═════ BEREITGESTELLTES MATERIAL ═════

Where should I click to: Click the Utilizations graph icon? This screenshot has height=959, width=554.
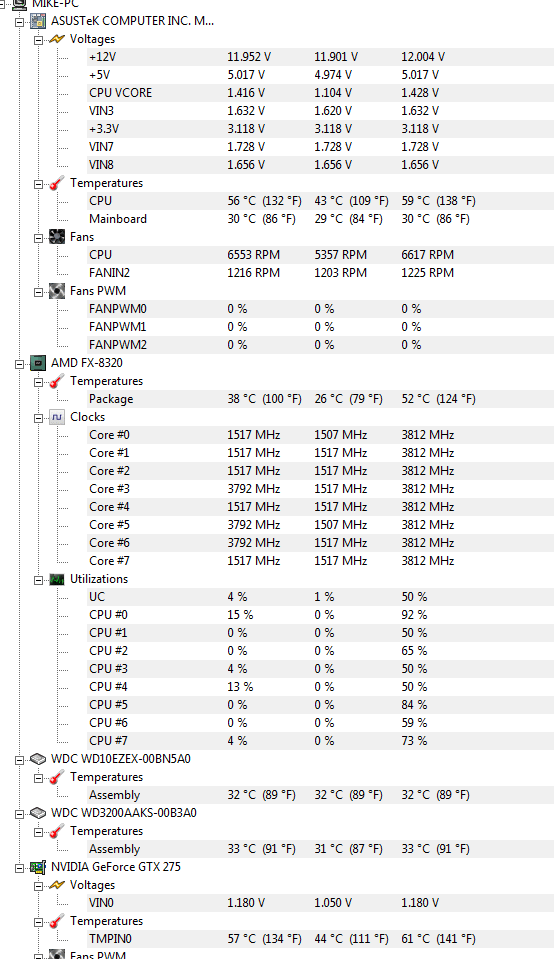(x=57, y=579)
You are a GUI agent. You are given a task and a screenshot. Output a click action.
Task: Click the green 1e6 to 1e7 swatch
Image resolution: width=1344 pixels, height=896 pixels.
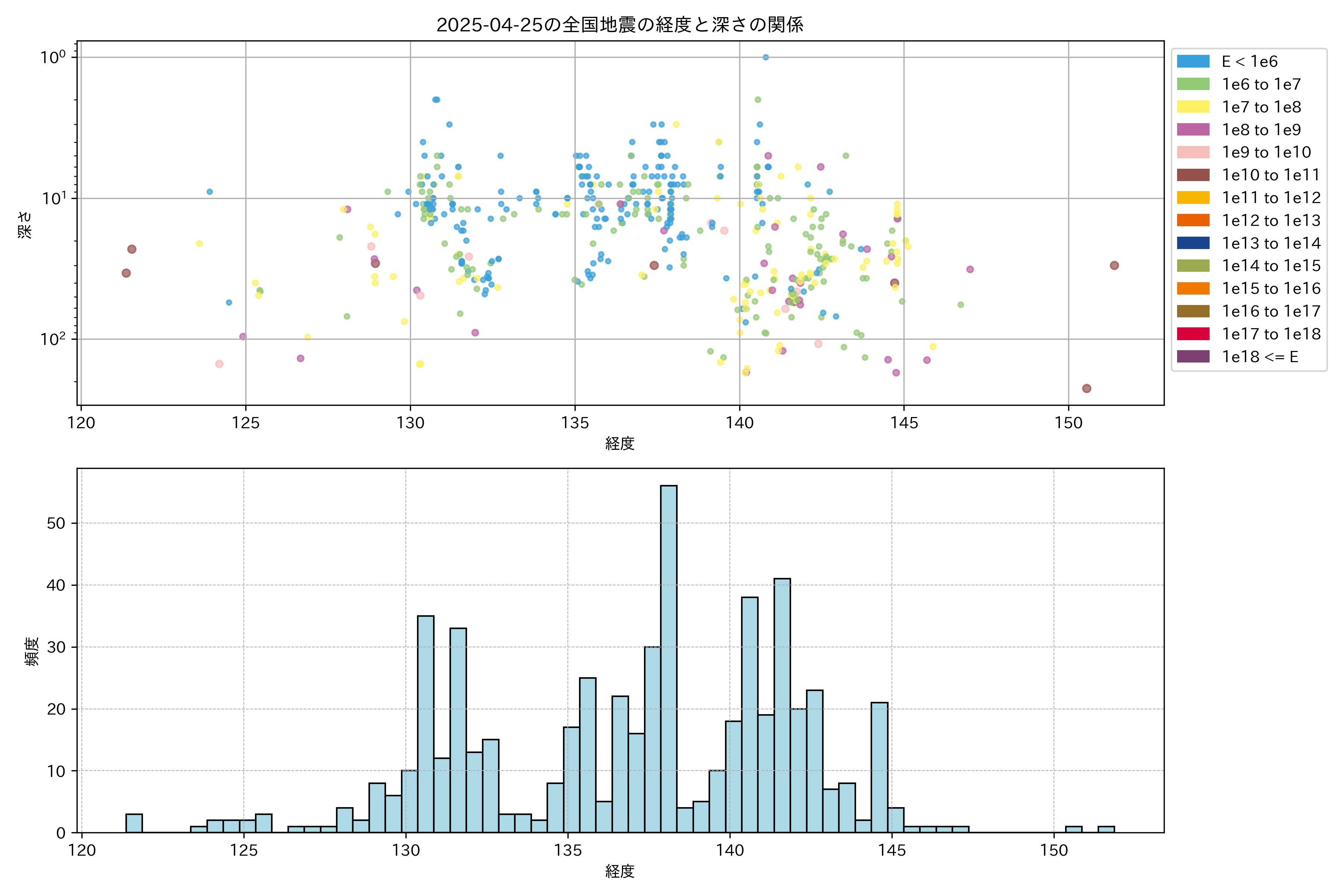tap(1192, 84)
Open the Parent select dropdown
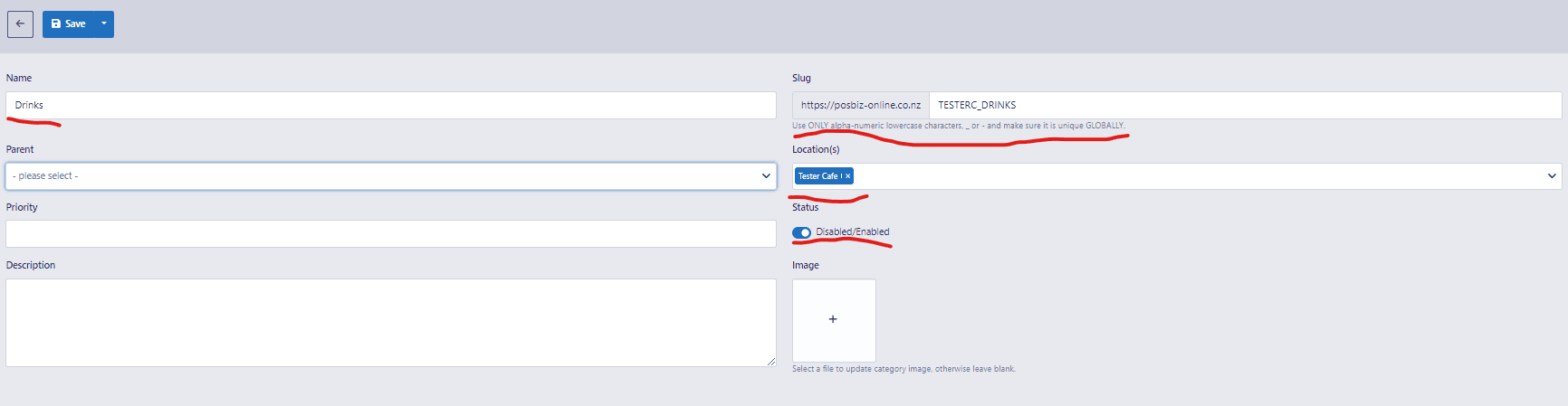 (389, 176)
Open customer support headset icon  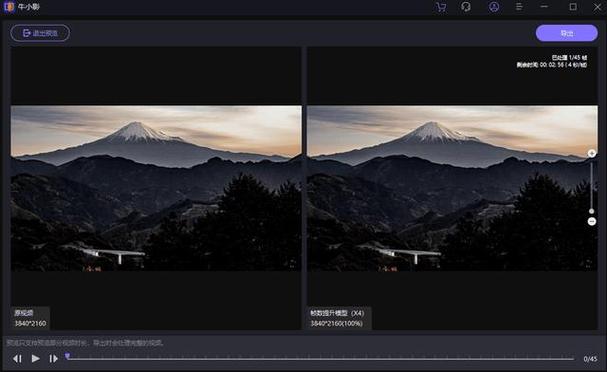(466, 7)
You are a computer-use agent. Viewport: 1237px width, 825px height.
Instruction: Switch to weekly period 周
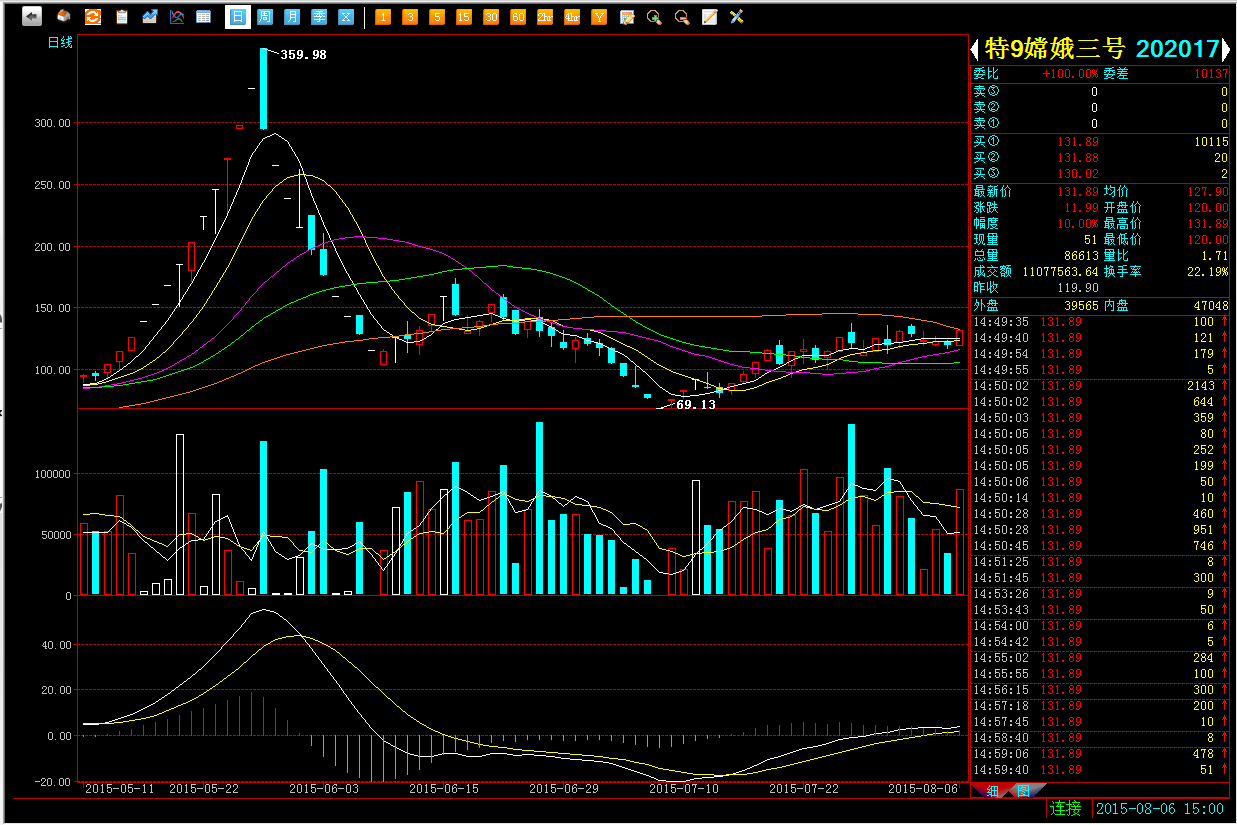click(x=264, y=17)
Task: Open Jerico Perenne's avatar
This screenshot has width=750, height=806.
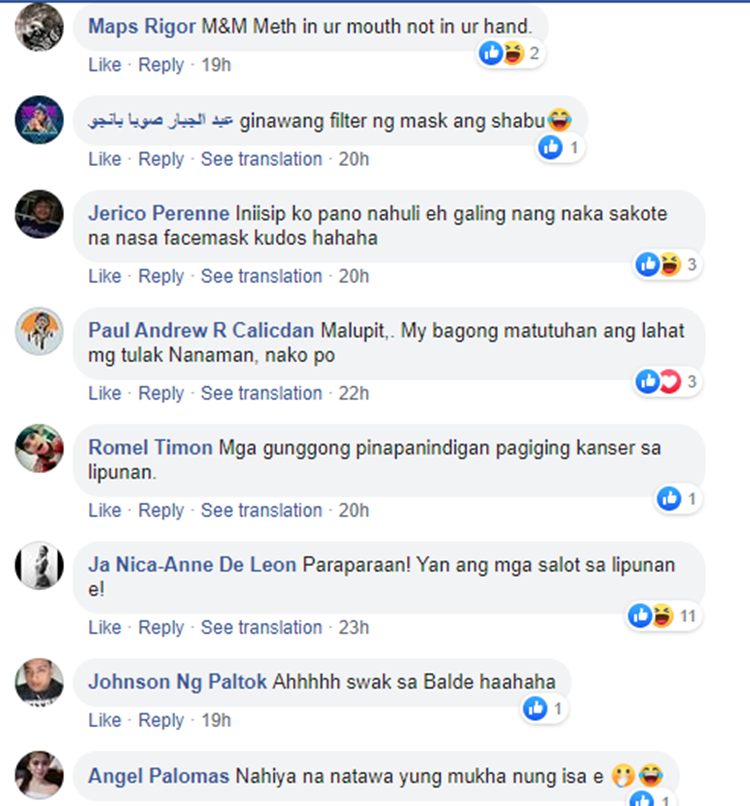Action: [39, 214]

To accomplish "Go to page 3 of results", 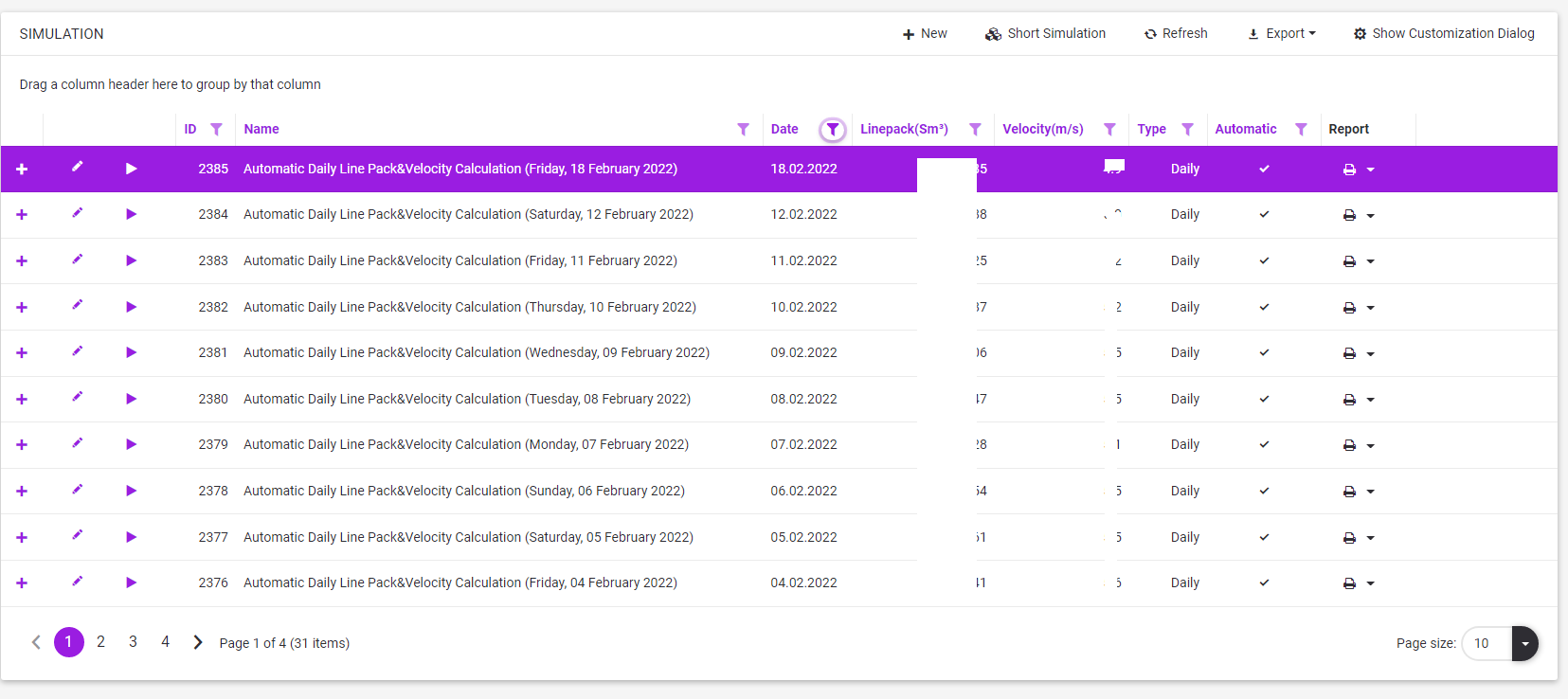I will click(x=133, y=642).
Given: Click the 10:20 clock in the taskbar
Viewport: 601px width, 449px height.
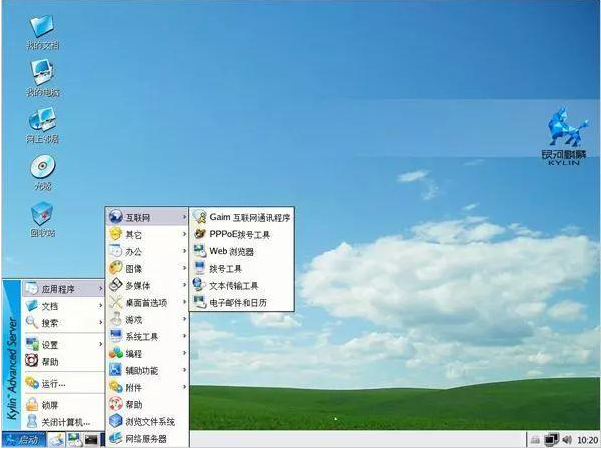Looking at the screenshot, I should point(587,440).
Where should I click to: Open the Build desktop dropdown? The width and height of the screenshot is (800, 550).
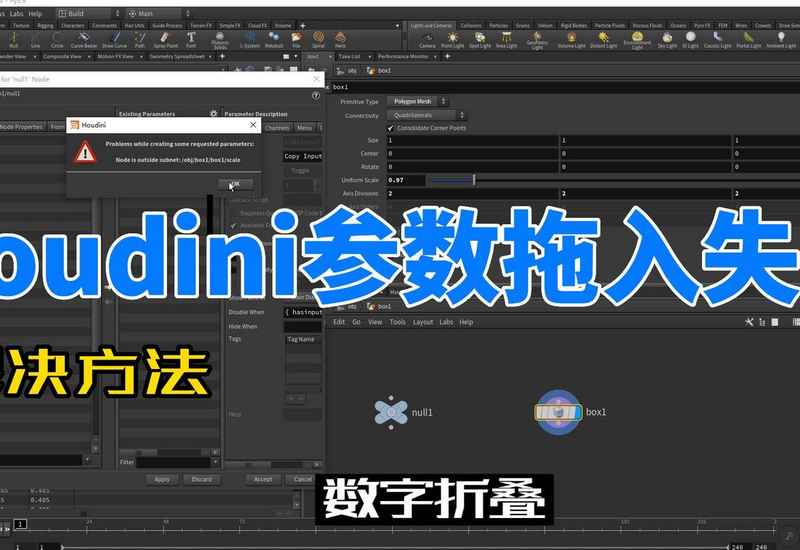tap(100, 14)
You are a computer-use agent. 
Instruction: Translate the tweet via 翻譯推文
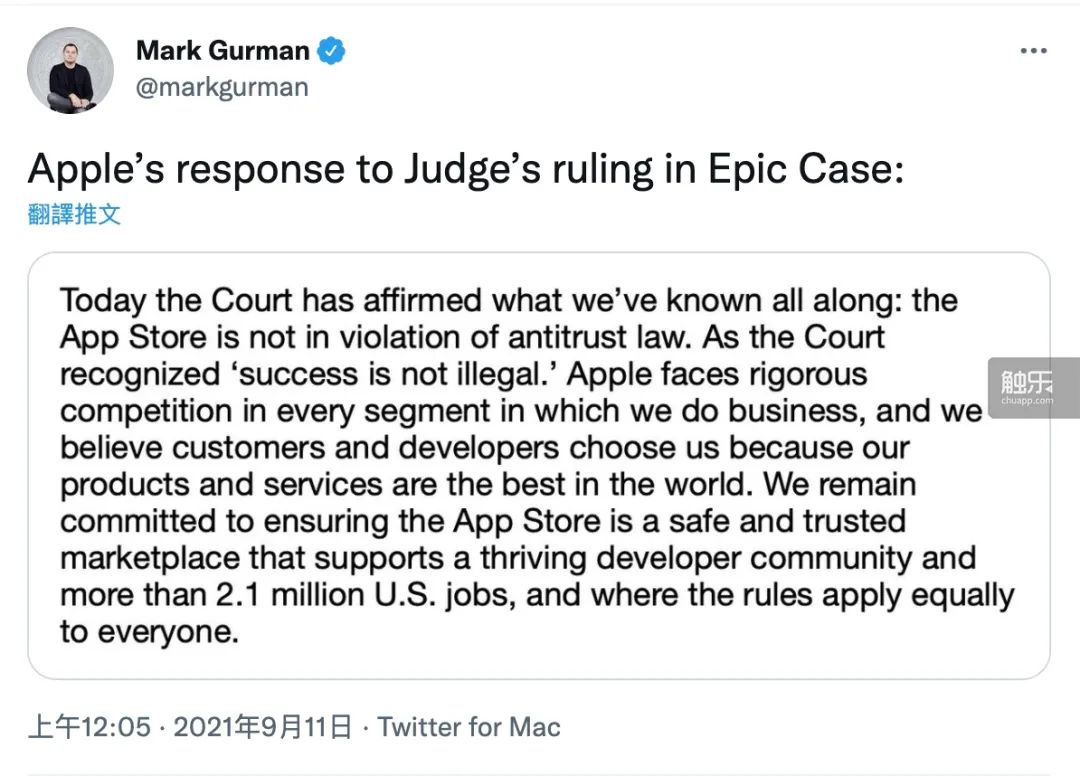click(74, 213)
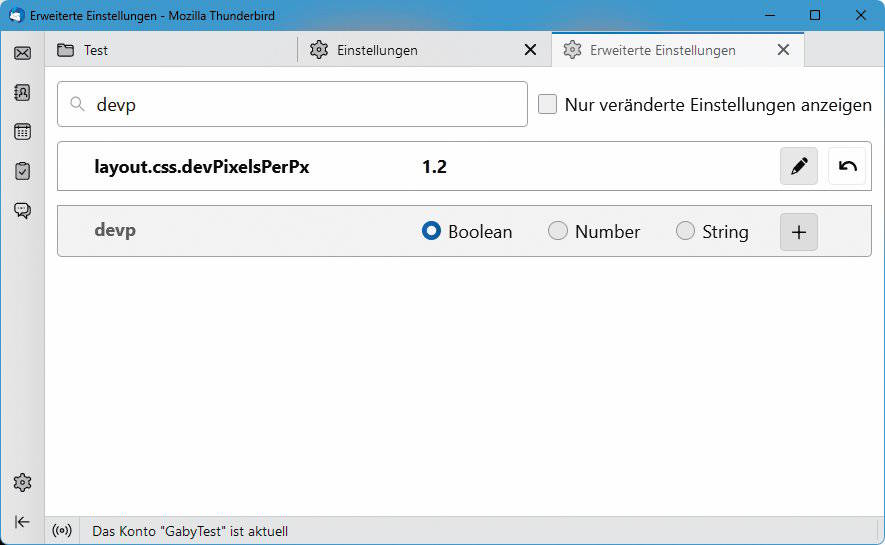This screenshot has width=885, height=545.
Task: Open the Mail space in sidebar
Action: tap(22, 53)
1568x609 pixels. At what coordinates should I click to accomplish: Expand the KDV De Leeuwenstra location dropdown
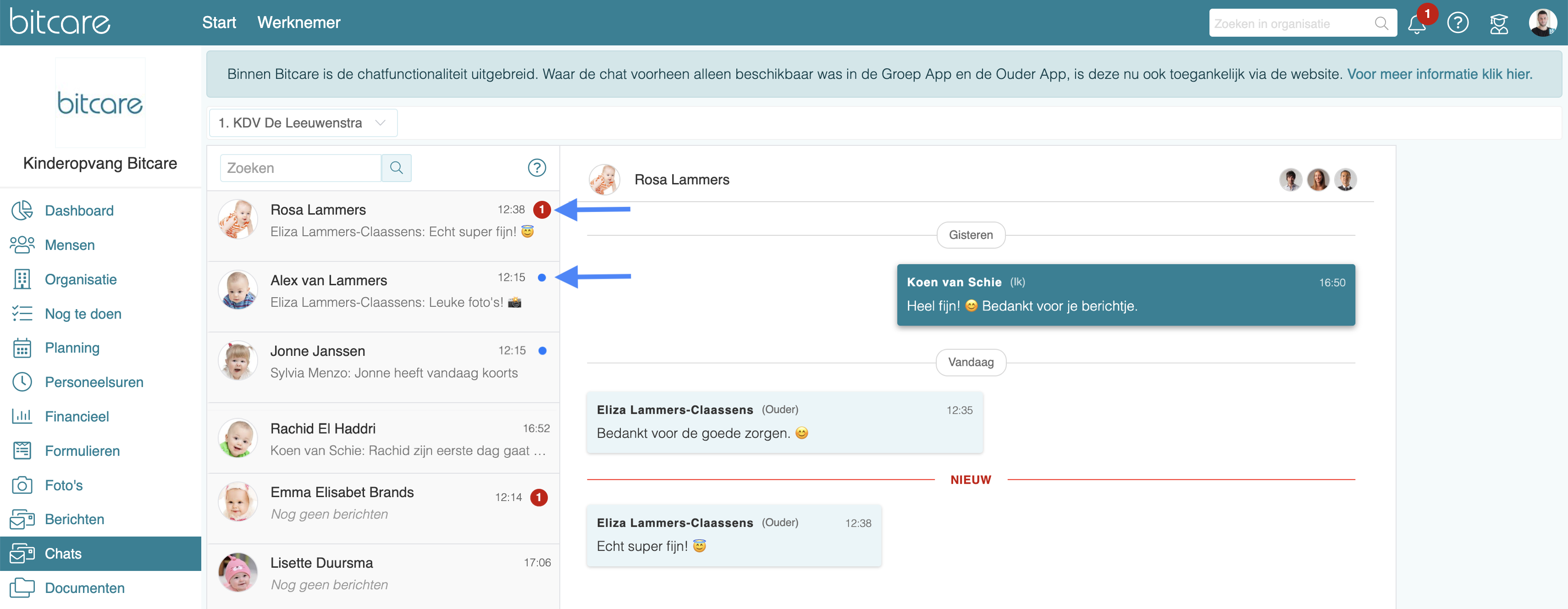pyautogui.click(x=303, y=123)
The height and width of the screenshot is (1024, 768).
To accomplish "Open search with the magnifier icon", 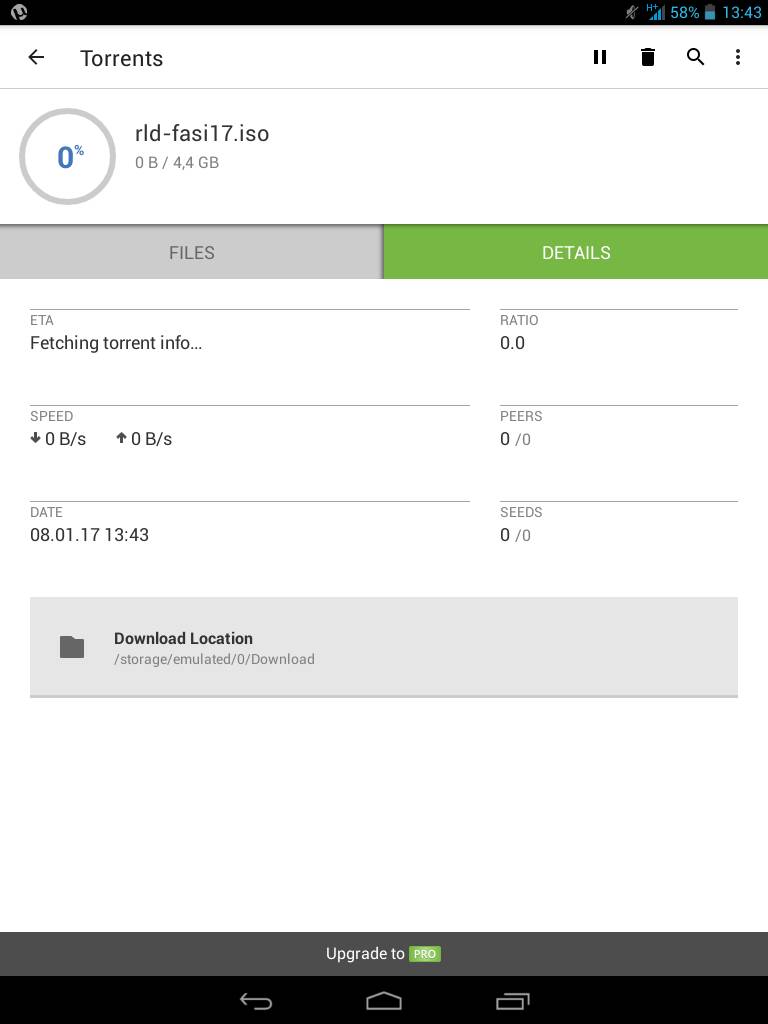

═════

> [ZU ERLEDIGENDE AUFGABE]
Entnehmen Sie den Einträgen die Zeilen von derjenigen, die „Where should I click to: Open“ enthält, bis zum Ende der Einträge, beide Grenzen eingeschlossen, und geben Sie sie unverändert wieder. Lassen Sie dabei die Bilder weg.

> [ERWARTETE ANTWORT]
Where should I click to: Open the Build desktop dropdown? The width and height of the screenshot is (800, 550).
tap(100, 14)
You are a computer-use agent. 
Instruction: Translate the tweet via 翻譯推文
click(74, 213)
This screenshot has width=885, height=545.
Task: Open the Mail space in sidebar
Action: tap(22, 53)
1568x609 pixels. At what coordinates should I click to accomplish: Expand the KDV De Leeuwenstra location dropdown
pyautogui.click(x=303, y=123)
The height and width of the screenshot is (1024, 768).
To accomplish "Open search with the magnifier icon", 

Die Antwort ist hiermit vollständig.